▶ [Extracted material]

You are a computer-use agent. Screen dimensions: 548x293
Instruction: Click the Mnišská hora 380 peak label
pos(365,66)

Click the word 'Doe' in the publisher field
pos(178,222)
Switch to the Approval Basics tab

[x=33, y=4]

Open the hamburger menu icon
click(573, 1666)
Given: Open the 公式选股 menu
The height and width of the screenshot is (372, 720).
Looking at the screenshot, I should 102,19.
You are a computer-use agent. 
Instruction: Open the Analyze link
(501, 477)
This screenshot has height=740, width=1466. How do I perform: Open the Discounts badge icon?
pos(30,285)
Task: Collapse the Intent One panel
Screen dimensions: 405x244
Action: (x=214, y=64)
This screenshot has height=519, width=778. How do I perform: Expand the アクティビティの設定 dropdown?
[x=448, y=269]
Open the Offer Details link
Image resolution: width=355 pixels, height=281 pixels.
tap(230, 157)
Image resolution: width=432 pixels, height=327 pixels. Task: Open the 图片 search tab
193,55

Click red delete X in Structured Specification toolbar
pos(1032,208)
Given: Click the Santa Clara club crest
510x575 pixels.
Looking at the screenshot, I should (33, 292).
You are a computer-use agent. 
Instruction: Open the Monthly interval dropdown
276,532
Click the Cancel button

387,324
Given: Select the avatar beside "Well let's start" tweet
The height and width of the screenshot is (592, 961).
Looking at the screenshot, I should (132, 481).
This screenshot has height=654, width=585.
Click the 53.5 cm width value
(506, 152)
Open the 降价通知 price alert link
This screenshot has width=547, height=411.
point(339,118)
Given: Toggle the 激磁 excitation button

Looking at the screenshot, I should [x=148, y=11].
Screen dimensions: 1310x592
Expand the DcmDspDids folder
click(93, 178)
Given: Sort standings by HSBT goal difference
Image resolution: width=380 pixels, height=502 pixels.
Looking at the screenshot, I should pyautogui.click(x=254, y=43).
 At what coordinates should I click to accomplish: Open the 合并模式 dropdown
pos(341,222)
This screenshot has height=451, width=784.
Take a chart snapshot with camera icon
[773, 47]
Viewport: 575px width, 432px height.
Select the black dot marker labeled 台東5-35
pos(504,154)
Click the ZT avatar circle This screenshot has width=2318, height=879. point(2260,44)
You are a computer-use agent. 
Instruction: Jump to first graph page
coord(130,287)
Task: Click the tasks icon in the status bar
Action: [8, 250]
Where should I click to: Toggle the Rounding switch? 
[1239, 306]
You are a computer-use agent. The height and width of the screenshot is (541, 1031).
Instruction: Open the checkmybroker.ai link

▶ [Task instructions] What lines in the listing above contain the word "avatar"? Show each one.

▶ [Answer area]
Given: Select the avatar beside "Well let's start" tweet
Click the ZT avatar circle This screenshot has width=2318, height=879. point(2260,44)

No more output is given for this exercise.